Chris Nolan, "Blogging Was Just the Beginning:
Women's Voices are Louder Online" (Page 2 of 5)
Why was Judy Dean's economic common sense so easily
dismissed?
It's pretty obvious if you're a woman looking at how women's roles in
politics are discussed and who leads that discussion. On my television,
Speaker Pelosi's victory celebration in November was narrated by former
sports anchor Keith Olbermann and Chris Matthews, a former White House
speechwriter and aide to House Speaker Tip O'Neil. On Sundays, I can
glimpse Cokie
Roberts—daughter of two much-loved Washington figures—between
former presidential counselors George Will and George Stephanopoulos. Or
I can watch Tim Russert with occasional guest, Andrea Mitchell—wife of
former Federal Reserve Chairman Alan Greenspan—grill various
politicos.
Now, the point here isn't to belittle the women who have managed to
become part of the media establishment. It is, instead, to underscore
the closed nature of that establishment. It's a narrowing that started
when editors at the big papers started hiring young men like
themselves—well-off, Ivy-educated—to cover politics and public
affairs.
The situation has only worsened as the number of news
outlets—particularly newspapers—have contracted. Competition for reporting
jobs became more intense, and fewer jobs meant fewer opportunities for
anyone wanting to cover politics, diplomacy, or public policy.

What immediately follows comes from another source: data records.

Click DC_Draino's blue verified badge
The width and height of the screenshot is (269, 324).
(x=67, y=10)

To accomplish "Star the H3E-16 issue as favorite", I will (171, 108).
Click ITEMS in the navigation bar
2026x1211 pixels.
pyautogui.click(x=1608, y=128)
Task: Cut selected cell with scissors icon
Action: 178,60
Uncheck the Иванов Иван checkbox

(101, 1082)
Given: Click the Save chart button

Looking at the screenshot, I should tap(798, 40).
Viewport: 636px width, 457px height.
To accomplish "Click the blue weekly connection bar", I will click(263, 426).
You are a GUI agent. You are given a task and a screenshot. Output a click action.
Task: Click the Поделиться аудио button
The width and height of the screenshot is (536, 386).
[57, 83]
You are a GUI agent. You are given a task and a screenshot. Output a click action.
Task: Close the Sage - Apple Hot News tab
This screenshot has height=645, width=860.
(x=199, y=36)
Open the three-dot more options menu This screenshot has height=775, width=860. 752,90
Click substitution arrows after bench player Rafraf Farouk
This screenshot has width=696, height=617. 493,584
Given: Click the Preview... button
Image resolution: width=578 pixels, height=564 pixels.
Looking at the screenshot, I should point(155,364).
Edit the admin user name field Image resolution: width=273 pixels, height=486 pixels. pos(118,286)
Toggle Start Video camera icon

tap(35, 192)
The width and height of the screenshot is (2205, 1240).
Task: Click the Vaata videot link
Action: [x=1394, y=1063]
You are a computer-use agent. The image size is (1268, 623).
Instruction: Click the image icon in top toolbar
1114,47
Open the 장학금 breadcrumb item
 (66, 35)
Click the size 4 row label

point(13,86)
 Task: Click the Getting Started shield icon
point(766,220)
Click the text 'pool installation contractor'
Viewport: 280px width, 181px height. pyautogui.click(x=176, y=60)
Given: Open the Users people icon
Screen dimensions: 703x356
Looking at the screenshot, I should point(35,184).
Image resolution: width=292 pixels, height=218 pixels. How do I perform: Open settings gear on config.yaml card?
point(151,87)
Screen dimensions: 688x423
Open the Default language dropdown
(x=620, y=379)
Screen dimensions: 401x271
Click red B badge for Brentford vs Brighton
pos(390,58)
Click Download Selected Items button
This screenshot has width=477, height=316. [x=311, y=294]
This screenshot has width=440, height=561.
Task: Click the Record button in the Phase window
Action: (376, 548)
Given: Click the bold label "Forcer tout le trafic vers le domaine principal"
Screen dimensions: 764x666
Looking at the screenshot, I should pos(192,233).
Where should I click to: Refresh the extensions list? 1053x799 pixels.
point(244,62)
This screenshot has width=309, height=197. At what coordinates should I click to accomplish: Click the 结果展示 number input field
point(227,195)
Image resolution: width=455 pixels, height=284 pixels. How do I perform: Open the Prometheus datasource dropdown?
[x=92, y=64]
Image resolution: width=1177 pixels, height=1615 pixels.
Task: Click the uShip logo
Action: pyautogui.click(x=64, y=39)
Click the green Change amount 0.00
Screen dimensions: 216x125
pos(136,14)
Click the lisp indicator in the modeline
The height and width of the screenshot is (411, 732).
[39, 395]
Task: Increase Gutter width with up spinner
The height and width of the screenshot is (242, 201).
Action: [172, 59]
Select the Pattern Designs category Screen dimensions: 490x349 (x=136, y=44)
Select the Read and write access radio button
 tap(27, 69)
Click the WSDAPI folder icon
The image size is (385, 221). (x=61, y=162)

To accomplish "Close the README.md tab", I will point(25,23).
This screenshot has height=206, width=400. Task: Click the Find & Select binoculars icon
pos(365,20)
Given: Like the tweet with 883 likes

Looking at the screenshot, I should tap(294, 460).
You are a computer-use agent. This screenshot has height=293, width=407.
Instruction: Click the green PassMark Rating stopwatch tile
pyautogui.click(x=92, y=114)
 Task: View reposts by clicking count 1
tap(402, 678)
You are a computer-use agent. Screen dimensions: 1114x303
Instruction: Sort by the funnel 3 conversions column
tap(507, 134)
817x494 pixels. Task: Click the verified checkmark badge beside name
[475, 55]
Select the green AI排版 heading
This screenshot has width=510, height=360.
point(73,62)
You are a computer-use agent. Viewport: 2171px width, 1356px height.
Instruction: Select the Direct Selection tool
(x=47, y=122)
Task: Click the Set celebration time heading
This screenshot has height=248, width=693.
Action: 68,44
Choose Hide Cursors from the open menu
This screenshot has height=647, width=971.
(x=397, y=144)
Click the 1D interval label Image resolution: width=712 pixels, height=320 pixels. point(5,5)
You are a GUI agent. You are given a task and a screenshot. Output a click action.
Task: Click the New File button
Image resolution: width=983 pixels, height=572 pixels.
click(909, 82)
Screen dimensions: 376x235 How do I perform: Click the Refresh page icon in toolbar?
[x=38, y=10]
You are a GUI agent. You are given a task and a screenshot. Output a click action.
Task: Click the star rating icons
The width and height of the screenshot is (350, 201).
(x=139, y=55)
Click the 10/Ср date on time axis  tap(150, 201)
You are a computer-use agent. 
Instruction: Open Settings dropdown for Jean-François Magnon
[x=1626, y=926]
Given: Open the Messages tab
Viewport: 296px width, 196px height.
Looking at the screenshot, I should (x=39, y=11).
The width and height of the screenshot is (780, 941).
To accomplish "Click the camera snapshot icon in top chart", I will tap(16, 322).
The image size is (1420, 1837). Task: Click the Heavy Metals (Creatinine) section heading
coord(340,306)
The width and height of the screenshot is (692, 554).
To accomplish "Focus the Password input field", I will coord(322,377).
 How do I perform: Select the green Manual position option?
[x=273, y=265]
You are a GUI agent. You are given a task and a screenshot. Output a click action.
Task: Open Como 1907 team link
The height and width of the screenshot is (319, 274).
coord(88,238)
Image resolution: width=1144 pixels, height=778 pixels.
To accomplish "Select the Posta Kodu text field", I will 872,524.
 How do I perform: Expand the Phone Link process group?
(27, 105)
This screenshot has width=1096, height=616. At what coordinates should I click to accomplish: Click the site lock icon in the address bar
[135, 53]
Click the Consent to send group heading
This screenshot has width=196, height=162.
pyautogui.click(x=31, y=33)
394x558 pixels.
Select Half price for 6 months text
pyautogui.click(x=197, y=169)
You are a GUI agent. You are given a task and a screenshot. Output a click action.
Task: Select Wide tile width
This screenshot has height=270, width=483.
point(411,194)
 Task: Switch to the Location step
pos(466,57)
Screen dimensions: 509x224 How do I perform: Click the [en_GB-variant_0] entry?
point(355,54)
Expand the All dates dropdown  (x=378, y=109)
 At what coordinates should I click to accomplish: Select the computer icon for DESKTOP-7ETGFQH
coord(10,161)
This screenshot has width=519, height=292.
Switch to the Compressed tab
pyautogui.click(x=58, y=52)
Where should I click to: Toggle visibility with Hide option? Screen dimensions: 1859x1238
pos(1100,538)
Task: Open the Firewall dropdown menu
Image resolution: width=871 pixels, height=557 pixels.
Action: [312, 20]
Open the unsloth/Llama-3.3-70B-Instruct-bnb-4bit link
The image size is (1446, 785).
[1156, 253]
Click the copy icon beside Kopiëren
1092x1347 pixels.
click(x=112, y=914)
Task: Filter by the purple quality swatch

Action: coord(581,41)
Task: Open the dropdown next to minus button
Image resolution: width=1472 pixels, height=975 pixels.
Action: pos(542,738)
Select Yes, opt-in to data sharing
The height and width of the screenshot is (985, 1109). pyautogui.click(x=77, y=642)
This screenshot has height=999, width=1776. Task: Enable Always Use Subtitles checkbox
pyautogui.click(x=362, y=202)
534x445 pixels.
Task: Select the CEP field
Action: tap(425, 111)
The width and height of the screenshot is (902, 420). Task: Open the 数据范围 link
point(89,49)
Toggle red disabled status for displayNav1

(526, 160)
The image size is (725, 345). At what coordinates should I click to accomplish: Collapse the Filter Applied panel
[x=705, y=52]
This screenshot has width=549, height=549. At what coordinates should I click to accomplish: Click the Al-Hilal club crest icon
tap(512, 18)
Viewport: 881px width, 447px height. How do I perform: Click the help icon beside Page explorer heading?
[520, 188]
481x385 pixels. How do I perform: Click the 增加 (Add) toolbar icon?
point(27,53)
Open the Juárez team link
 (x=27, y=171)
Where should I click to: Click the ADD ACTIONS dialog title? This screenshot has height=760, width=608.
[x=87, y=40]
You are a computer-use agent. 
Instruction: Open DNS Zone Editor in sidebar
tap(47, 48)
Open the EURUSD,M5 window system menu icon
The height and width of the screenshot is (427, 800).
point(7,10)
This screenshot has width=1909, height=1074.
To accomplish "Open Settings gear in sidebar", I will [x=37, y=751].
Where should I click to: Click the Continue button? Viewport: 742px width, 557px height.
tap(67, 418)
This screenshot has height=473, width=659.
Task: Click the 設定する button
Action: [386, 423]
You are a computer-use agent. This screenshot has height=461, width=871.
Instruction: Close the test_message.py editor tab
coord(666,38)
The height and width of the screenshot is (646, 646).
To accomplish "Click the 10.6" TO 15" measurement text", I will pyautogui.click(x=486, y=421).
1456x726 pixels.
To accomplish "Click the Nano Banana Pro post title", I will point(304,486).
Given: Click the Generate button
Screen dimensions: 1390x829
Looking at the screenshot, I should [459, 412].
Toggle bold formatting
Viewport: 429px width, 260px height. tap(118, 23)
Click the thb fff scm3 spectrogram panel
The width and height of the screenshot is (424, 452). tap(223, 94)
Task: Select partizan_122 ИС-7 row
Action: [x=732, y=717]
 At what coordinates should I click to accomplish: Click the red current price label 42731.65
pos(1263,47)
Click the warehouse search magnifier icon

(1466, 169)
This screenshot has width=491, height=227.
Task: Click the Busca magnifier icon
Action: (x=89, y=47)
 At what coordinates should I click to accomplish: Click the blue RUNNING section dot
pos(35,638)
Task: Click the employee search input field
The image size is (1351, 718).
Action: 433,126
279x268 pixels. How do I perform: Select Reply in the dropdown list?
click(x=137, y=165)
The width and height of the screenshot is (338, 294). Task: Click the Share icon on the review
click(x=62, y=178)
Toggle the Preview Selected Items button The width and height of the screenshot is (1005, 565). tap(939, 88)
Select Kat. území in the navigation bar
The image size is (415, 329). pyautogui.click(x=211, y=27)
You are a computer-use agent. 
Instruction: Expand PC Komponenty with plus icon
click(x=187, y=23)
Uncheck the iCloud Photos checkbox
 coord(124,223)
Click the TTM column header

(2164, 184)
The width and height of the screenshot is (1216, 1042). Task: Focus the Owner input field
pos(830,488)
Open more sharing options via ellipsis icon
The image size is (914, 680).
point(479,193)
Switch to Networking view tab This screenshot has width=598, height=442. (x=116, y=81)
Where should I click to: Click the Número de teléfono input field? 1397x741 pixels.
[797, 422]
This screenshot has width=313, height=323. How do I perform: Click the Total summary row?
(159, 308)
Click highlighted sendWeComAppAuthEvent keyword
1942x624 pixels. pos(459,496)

Regardless of gender, those who got seats at the table are and were less
likely to welcome any competition. Editors hired reporters and writers
who they felt had the right qualifications and, as with almost every
other industry, those qualifications—real or imagined—reflected
editors' own experience. Like hired like.
The obvious—and easy—response to the lack of women writers at
traditional outlets has been to count bylines and mount publicity
campaigns. Political activist
Susan Estrich started this idea when
she took a look at the Los Angeles Times roster and found that it lacking women's
voices.
Byline counting is a little
bit of quota mischief that's created some pressure on editors to mend
their ways. But counting looks back to an industry that's in the throes
of tremendous change, not ahead to capitalizing on the changes that are
coming in the media business. Like many efforts at reform, byline
counting assumes that the large media outlets will remain dominant in
American culture and commentary, using the forms and formats they
already employ today. That's simply not the case.
Perhaps more importantly, the focus on what has happened shifts
attention away from what could—and should—be done to expand and deepen
the reporting, writing, and commentary that women can and should do.
I think, in no small part because I'm doing it, that there's enormous
opportunity for anyone willing to turn away from established media
outlets to live and work on the Web. No, it's not paper. Yes, there's a
chance your friends won't read it and might not have heard of it. And
no, it's not—for now—as influential as the established outlets. But
those older, stately doors are closed—for financial and other
reasons—right now to almost everyone who wants to apply. The
frustration that's created—on both sides—is why I think the writing,
newsgathering, and commentary careers of the future are being shaped,
developed, and launched online right now.
We all know readers want something different—poll after poll shows
reader dissatisfaction. We also know that putting women in charge of the
decisions about how society, culture, and politics are covered changes
the tenor and tone of the conversation. The best example I can think of
is the once-stultifying Washington Week,
now moderated by Gwen Ifill. The program now has more women and minority
journalists appearing more regularly than any of the weekly political
chat shows I've named above. That's not a coincidence.
This picture is complicated, however, by the speed at which things
are changing in the new medium being fostered on the Internet. Although
the phenomenon of online commentary was popular in 2004 and 2006, with
this election cycle, there's an increasing distrust of the blogging
community among general-interest readers. They are finding the stark
partisanship, name-calling, bad writing, and lousy reporting often
accepted on blog sites well below their standards. This isn't a
surprise. The first people to grasp and deploy any new technology are
often those who have the most to gain—the disenfranchised, the
outraged, the rabble-rousers. And that certainly describes the first wave
of bloggers. But those sorts of efforts are almost always not
sustainable. An audience may be outraged temporarily and moved to action
but—as any organizer knows—that sense of high-octane purpose is hard,
if not impossible, to maintain for more than a short period of time.